* _Exercise details_
Go through the records and tally the lines that include the word "accomplish". The answer is that total alone.

··· Records for processing ···

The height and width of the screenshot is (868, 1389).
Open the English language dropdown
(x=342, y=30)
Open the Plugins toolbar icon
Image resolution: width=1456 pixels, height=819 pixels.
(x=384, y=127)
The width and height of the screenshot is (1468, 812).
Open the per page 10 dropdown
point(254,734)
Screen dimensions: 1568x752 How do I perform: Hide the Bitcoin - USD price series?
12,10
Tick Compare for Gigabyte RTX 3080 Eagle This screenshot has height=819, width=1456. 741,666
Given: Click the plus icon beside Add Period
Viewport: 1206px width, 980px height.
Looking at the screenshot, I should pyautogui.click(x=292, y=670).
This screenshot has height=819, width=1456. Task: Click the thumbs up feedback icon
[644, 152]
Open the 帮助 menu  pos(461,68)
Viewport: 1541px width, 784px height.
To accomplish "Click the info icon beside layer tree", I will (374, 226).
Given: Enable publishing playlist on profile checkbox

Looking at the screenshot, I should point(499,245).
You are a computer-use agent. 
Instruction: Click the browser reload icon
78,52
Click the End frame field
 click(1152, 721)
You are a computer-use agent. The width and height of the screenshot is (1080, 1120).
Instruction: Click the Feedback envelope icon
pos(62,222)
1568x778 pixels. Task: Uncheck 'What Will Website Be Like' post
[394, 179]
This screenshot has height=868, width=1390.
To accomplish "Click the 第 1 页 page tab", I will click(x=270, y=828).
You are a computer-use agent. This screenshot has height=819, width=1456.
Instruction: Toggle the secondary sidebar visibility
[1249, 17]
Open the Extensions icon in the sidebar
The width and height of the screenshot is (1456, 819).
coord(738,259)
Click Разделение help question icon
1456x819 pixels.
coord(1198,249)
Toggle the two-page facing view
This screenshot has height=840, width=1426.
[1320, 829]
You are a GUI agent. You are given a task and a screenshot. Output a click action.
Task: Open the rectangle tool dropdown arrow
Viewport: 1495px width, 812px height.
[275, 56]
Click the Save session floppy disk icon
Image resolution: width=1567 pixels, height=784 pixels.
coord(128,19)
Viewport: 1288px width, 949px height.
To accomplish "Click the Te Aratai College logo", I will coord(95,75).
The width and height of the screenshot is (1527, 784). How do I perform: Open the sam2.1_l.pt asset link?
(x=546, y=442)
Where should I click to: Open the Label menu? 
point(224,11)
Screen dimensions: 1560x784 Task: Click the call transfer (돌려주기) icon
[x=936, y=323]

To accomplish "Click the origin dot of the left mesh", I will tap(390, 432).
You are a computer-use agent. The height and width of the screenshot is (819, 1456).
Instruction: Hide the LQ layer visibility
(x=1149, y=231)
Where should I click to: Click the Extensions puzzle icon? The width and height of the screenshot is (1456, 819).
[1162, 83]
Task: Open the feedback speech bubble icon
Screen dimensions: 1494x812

···

* _Worked solution_
4